FIG. 7 illustrates, as an example, seam welding of metal plates 100 and 102 along their margins. A pair of seam welding rolls 106 and 108 are moved relative to edges 100a and 102a of the metal plates 100 and 102 along a line 104 to be seamed (see dotted line in FIG. 7). In the meantime, electric current is continuously or intermittently supplied to the roller electrodes 106 and 108 to thereby seam weld the workpieces 100 and 102 along the line 104.
Seam welding may also be applied to sealing or encapsulating a tank 110, such as the one shown in FIG. 8. A pair of seam welding rolls 118 and 120 are moved relative to flanges or brims 112a and 114a of hat-like tank members 112 and 114 along a line 116 to be seamed (see dotted line in FIG. 8).
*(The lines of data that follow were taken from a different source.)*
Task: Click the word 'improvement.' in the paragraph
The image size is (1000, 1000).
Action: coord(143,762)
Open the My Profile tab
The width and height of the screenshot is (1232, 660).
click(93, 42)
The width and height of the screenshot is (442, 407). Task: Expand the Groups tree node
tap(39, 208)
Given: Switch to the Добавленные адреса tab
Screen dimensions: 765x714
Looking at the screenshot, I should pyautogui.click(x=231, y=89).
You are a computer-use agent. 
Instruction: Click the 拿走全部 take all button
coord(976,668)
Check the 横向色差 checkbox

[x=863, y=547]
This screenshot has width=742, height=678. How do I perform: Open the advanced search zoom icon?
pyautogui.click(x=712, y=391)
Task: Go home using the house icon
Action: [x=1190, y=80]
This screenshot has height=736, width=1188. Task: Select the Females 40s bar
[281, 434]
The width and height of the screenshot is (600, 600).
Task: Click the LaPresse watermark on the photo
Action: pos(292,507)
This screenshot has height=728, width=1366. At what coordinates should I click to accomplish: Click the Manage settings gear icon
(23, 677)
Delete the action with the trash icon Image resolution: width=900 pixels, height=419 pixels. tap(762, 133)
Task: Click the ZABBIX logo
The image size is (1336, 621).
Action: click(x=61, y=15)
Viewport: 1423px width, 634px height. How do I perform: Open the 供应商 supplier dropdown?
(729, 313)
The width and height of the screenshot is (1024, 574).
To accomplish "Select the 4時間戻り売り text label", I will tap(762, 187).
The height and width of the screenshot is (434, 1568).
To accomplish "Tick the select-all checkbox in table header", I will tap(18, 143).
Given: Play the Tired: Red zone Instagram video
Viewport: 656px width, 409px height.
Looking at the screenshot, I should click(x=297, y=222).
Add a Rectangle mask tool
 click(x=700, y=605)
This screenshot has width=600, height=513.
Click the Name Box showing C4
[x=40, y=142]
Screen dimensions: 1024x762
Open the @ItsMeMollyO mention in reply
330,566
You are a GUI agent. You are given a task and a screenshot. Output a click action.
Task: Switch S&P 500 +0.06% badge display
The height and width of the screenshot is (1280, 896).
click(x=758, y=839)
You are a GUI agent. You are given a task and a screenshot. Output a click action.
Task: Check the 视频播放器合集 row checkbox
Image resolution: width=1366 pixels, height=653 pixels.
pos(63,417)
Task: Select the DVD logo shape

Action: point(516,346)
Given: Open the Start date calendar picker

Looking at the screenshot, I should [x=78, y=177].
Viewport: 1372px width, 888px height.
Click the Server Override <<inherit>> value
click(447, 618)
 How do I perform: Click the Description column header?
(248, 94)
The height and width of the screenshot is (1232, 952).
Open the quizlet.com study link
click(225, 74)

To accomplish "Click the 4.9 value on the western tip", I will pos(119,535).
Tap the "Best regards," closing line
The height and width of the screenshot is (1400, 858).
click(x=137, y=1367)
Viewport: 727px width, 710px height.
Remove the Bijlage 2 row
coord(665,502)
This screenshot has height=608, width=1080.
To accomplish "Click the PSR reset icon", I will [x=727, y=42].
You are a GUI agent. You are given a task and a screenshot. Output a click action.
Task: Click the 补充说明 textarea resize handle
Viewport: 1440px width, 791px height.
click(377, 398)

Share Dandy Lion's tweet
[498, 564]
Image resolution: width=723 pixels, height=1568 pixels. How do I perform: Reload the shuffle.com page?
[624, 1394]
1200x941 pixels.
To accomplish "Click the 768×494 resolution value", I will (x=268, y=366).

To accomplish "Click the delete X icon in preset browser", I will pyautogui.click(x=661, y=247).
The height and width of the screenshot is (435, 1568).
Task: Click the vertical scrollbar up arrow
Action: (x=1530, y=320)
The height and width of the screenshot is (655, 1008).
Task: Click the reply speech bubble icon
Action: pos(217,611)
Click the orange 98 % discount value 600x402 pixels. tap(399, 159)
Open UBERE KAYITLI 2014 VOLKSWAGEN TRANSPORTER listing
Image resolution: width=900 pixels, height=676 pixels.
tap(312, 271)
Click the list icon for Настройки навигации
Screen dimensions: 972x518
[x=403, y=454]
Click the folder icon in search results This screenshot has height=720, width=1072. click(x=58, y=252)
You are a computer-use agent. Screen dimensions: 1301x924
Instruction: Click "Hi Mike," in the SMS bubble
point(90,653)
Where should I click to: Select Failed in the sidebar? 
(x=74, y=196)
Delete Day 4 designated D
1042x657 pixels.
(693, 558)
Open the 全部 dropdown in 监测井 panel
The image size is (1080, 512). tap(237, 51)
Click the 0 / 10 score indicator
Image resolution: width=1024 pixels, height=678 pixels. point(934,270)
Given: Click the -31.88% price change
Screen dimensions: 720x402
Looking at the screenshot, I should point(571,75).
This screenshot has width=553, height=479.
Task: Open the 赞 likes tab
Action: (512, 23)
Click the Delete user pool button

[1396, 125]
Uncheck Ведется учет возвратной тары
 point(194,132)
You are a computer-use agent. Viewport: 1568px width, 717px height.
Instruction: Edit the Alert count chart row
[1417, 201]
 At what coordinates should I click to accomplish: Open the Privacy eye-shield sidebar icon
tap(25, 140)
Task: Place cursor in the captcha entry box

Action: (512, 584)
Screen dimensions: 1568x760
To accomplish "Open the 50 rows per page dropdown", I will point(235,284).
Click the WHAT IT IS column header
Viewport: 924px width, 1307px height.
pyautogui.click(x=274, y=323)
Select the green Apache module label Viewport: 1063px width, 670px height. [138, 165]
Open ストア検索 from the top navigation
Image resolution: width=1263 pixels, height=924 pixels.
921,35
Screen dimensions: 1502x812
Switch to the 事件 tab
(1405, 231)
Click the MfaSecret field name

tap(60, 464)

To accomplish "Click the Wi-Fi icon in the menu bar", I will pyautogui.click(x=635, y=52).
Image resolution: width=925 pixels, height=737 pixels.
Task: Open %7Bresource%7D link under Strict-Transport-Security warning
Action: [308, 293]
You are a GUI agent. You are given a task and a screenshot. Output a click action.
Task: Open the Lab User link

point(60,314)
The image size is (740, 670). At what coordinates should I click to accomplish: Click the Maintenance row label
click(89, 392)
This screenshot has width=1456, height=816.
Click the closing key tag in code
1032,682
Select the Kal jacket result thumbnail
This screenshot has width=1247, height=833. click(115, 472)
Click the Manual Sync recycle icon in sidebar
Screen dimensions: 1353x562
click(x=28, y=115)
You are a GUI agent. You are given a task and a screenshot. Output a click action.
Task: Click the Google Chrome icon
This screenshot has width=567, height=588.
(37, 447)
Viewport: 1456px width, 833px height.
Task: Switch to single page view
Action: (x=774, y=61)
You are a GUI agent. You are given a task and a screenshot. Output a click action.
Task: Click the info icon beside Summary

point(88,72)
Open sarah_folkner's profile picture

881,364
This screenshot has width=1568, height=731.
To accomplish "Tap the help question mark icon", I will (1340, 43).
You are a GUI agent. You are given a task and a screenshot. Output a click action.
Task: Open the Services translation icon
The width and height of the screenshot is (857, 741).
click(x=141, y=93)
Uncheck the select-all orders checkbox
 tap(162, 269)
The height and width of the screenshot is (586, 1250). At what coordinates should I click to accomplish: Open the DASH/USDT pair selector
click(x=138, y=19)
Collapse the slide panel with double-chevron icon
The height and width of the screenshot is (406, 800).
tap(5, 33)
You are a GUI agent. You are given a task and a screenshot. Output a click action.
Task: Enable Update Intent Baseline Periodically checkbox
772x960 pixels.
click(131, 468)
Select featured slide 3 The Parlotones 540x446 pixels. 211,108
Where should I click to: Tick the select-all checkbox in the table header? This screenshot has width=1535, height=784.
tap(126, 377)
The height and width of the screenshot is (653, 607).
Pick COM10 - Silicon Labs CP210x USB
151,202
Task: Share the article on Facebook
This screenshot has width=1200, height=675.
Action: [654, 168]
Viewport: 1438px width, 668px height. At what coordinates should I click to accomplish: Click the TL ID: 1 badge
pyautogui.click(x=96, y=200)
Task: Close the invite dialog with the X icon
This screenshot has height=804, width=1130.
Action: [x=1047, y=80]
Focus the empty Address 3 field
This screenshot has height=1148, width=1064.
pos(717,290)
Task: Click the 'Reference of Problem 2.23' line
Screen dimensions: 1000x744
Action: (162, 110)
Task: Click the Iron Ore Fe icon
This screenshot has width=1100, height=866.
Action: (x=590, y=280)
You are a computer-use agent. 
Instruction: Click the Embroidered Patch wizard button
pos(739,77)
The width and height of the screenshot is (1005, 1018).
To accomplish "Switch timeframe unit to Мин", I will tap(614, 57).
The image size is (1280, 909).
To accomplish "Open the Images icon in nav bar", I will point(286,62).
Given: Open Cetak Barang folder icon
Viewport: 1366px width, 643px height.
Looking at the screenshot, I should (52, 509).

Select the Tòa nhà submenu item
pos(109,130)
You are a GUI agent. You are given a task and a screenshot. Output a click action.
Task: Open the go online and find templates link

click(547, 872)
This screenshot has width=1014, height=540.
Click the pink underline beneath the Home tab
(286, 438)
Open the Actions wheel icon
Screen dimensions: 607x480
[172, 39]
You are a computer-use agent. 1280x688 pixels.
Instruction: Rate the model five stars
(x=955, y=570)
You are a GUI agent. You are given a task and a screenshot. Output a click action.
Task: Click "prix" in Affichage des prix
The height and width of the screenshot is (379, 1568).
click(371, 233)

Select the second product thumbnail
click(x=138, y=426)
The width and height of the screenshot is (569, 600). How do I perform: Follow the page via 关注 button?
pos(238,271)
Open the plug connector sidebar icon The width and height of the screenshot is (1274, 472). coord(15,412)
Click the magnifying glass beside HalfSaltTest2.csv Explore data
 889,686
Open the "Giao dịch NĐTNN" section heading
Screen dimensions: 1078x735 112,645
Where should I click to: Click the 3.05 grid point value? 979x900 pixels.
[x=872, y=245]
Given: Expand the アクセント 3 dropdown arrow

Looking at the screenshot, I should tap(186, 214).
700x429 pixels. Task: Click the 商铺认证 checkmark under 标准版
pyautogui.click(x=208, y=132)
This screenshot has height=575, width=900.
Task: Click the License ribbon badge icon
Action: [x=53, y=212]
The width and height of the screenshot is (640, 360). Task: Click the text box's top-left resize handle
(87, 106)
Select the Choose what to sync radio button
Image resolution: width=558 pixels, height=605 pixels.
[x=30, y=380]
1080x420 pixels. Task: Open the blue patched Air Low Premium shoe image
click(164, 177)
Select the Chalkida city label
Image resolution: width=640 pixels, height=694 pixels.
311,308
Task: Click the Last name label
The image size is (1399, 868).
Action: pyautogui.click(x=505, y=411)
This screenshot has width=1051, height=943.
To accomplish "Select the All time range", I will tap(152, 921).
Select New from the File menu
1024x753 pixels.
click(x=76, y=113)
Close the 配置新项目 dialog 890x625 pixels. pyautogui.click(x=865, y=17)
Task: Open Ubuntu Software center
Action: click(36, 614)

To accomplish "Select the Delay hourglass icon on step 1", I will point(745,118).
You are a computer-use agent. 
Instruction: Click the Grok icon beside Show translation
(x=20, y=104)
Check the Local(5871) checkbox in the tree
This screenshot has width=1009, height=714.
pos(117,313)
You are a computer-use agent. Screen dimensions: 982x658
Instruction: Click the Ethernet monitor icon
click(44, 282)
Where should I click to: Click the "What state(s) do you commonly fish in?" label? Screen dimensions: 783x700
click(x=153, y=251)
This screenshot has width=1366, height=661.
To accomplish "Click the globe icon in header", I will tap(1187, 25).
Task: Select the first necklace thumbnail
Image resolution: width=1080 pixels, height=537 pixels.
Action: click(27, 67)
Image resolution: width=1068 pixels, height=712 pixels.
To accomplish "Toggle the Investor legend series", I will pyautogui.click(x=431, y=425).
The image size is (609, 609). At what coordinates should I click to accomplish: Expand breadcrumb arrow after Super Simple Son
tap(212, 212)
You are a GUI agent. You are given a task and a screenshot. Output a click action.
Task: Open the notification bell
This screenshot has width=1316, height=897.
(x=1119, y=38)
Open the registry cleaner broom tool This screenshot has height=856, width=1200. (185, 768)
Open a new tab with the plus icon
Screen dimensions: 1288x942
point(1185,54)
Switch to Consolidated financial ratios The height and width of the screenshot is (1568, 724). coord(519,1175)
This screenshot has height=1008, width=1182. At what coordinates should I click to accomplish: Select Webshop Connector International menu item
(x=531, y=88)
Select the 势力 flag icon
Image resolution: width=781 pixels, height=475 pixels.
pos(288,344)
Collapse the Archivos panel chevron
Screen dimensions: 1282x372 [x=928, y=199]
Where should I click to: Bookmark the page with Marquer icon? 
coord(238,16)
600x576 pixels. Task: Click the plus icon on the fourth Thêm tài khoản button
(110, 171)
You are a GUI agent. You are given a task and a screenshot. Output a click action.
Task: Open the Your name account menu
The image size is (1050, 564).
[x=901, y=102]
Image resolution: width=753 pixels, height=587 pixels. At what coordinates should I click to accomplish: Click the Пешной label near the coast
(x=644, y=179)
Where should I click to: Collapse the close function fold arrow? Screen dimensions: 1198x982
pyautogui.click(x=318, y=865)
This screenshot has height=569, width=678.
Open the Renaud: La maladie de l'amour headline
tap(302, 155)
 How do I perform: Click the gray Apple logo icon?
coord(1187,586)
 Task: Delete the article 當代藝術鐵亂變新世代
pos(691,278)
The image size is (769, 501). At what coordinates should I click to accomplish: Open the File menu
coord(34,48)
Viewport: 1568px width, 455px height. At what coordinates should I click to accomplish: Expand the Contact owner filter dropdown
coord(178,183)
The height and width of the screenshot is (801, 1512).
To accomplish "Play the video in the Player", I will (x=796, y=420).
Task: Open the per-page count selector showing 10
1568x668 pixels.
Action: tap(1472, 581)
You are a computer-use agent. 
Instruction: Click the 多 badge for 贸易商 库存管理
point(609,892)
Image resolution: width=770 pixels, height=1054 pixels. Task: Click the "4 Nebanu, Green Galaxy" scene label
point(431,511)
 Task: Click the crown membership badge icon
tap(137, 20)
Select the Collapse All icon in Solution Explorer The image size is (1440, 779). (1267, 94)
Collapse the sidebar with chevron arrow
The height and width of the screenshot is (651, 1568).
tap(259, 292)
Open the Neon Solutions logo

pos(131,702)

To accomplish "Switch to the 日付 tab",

In the meantime welding current is continuously or intermittently supplied to the welding electrodes 118 and 120 to thereby make the seam or joint 116.
Conventionally, the workpieces (100, 102), 110 are successively or constantly moved or translated by a feed gear whereas the seam welding rolls (106, 108, 118, 120) rotate around their axis.
During a seam welding operation, a resistance welding electric power supply apparatus supplies welding current to workpieces via welding electrodes, as mentioned above. The prior art inverter seam resistance welding electric power supply apparatus includes a feedback constant-current control feature which measures welding current on a cycle-by-cycle basis and controls it to be maintained at or near a desired level during a welding operation. The prior art apparatus, however, cannot successfully monitor or evaluate a quantity of welding current which is useful to determine the result of a weld or the quality of the seam welding. The reasons may be explained as follows:
The prior art apparatus employing a constant-current control measures welding current on an inverter switching cycle-by-cycle basis. The measured quantity or magnitude of welding current of a single switching cycle of the inverter contributes very little to weldability of seam welding. Thus, such a single cycle welding current value, as measured, does not carry useful information to reliably determine results of the welding. Going to an opposite extreme, one might propose an inverter seam welding resistance electric power supply apparatus which evaluates an average value of the entire welding current throughout a seam weld time. Such an entire current average value throughout the seam weld time, however, clearly disregards localities of seam welding, thus overlooking local defects of the seam weld since such a seam weld time is generally very long (for instance several minutes); much longer than a single spot weld time.